This morning we arrived on site and were met with the news that Katie had passed away overnight. Cliff had popped in this morning to check on her and found her body in the nest box. It’s sad because she had no apparent illness, just seemed a little quieter the last three days. She was an ex-commerical chicken who we rescued through a charity which rehomes thousands of chickens from farms every year. Despite laying very few eggs, she enjoyed a happy 9 month retirement in the fresh air and spoilt with all the treats we give our girls. Katie would always be between my feet assessing whatever I was doing whether I wanted to be judged or not. Our other two rescue hens, Georgie and Hattie continue strong and I hope we can keep them going for a long time.
The main coop definitely seemed quite empty with Dolly in her isolation coop and Katie missing. Most of the girls were busy enjoying the sunshine or rolling in a freshly dug hole. I tried to collect the eggs only to find Pop and Polly sitting inside looking like they were about to lay. I left them to it and cleaned out the nest box while my husband sorted out fresh water for them.
I then moved on to check Leia and Rey. I opened up the nest box to find two eggs (good girls!) and put their food bowl outside now that the weather is nice again. My husband disappeared off to clean out and refill their water feeder and I hand fed Leia and Rey some of their favourite treats, sunflower seeds. I left them scratching and enjoying the sunshine.

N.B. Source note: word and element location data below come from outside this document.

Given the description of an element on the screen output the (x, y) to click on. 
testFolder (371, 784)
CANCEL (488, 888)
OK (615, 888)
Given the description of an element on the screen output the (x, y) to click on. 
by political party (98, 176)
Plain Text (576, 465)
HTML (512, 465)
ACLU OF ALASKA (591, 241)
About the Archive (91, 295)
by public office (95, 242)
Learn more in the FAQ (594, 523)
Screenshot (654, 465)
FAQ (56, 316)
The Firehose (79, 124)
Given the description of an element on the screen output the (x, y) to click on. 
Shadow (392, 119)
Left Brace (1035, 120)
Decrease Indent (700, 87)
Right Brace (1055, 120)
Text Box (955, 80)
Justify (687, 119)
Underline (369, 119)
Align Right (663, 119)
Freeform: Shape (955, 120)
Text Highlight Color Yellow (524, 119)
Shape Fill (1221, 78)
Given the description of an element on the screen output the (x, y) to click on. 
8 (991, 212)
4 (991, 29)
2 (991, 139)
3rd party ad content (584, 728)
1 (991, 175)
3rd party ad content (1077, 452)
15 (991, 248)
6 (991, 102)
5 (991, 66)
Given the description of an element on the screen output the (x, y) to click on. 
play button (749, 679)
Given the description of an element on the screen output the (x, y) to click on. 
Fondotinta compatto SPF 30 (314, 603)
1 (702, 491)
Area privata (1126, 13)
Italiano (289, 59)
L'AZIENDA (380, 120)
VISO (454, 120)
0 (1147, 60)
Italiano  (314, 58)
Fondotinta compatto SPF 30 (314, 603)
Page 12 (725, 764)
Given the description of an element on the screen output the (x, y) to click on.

Dolly seemed a little more with it today and we took her up to the shed to feed her. We let her roam in the shed for a bit while we watched her. I reminded her that under no circumstances was she to make a mess in the shed. She took one look at me, aimed her rear end and proceeded to poo all over the cover of the wormery. Part of me was insulted, the other part, rather impressed. In checking on Dolly these past couple of weeks, the nest box and coop hasn’t had any poo in it due to her liquid diet. However, today’s waste shows she must be managing to eat a little solid food. With my husband holding her, I managed to get quite a lot of gunk out of her beak. Cliff reckons she has broken it, and I have to say I think I agree. It doesn’t feel particularly stable when I am scraping it out. She tolerated the scrape out quite well considering it must be uncomfortable. We let her have a quick rest before syringe feeding her. We managed to get four syringes of egg yolk down her, more than we have in a couple of days and lots of water. After feeding her, we put her back into her coop, placed the remaining egg down in a small pot and left her to chill out.
Before we left, I popped into the main coop to check whether there were any eggs. What I found amused me greatly. Pop and Dolly were stubbornly sitting in the nest box exactly where I had left them. I gently prodded Polly and Pop and managed to collect an egg. With the egg roved, I expected them to disappear outside to have a dust bath. Polly absolutely refused to move. This may mean she is broody. I don’t fully trust that she is yet as last time we thought she was she decided she wasn’t after 48 hours. But if she is, it’s an exciting opportunity to hatch some different chicks. She has never brought up chicks despite being a pure breed who supposedly go broody more often than hybrids. If she is actually broody then we will need to order fertile eggs asap!
With the weather forecast good for the next week, we decided tomorrow will be the day to clean out the main coop and dig over the plot. We will bring down lunch to cook in the shed so that we can make a full day of it. Also, we can check if Polly is actually broody. If she is, we will have to work out where to put her considering all our coops are in use!